Exercise
Answer these questions using the abstract on nanodiamond MRI contrast agents below:
1. What diameter range allows MRI contrast agents to be selectively ingested by lymphatic vessels?
2. Which method measured the diameter of Gd-DTPA-CND particles in distilled water, and what diameter did it reveal?
3. What MRI field strength was used to evaluate the particles' visibility in human serum?

親水性ナノダイヤモンド粒子による高感度MRI用ナノ造影剤の作製

抄録

Nanodiamond (ND) particles are nano-scale materials that have recently been attracting major attention for biological purposes, owing to their high biocompatibility and chemical stability. ND also possesses nanostructures, which makes it an ideal size for various purposes especially in nanotechnology.

An MRI contrast agent could be a suitable target for the practical use of nanodiamond particles. MRI contrast agents with a diameter of 3–10 nm could be selectively ingested by lymphatic vessels through simple subcutaneous injection, which could be then filtered in the kidney. However, ordinary contrast agents (Gd-DTPA) were smaller than 1 nm in diameter, and thus the MR imaging of the lymphatic system had not been successfully achieved. In this study, highly-dispersive carboxylated-nanodiamond (CND) particles with a diameter of ~5 nm were employed as a platform for the subsequent condensation of gadolinium-complexes (Gd-DTPA-CND). CND particles were employed not only for their nanoscale size, but also for the evasion of unnecessary aggregations of ND particles in water.

The diameter of Gd-DTPA-CND particles in distilled water was measured by the dynamic light scattering (DLS), revealing that the particles possessed a diameter of 4-5 nm, which was an adequate size for the selective uptake by limphs and for the final excretion at the kidney. The dispersity and the MRI visibility of Gd-DTPA-CND particles in human serum were evaluated by the transmission electron microscopy (TEM) and the 1.5T MRI, respectively. It was found that high-contrast imaging could be established by the Gd-DTPA-CND particles, indicating that the Gd-DTPA-CND particles possessed high MRI visibility in distilled water. Furthermore, the Gd-DTPA-CND particles also presented high dispersity and MRI visibility even in human serum, suggesting that the particles could be used intravitally. Therefore, it was concluded that Gd-DTPA-CND particles could be promising MRI contrast agents for the imaging of the lymphatic system through subcutaneous injection.

Source data

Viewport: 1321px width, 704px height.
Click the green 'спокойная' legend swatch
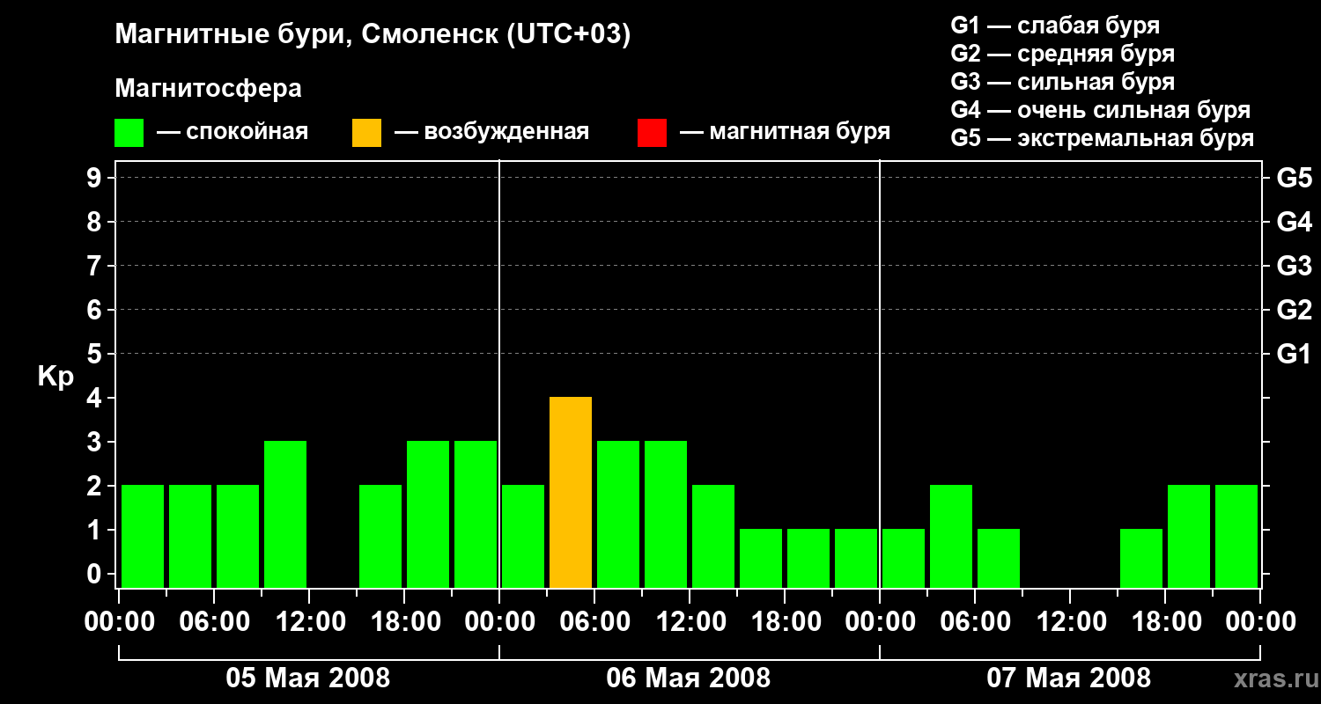[129, 133]
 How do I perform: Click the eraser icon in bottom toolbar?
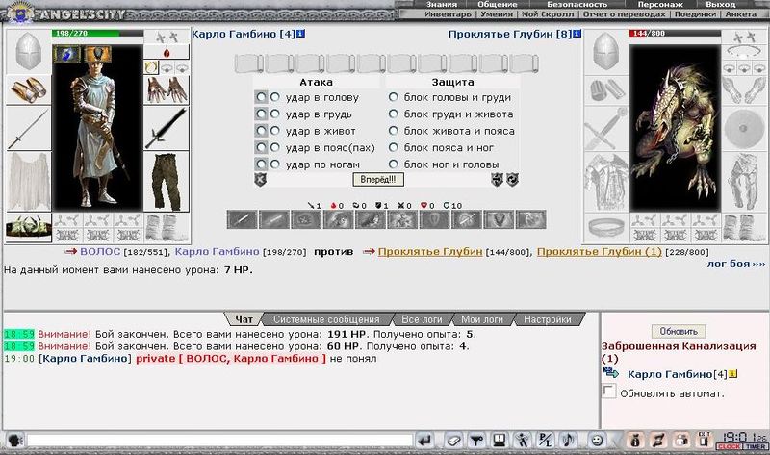(x=453, y=441)
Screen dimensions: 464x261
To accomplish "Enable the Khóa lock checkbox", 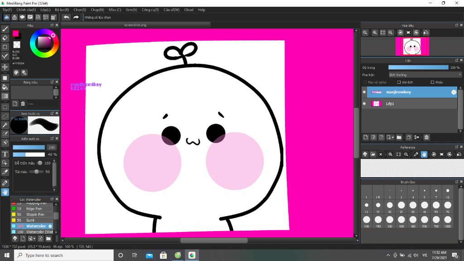I will pyautogui.click(x=432, y=82).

Reply
1. 3–10 nm.
2. Dynamic light scattering (DLS); 4-5 nm.
3. 1.5T.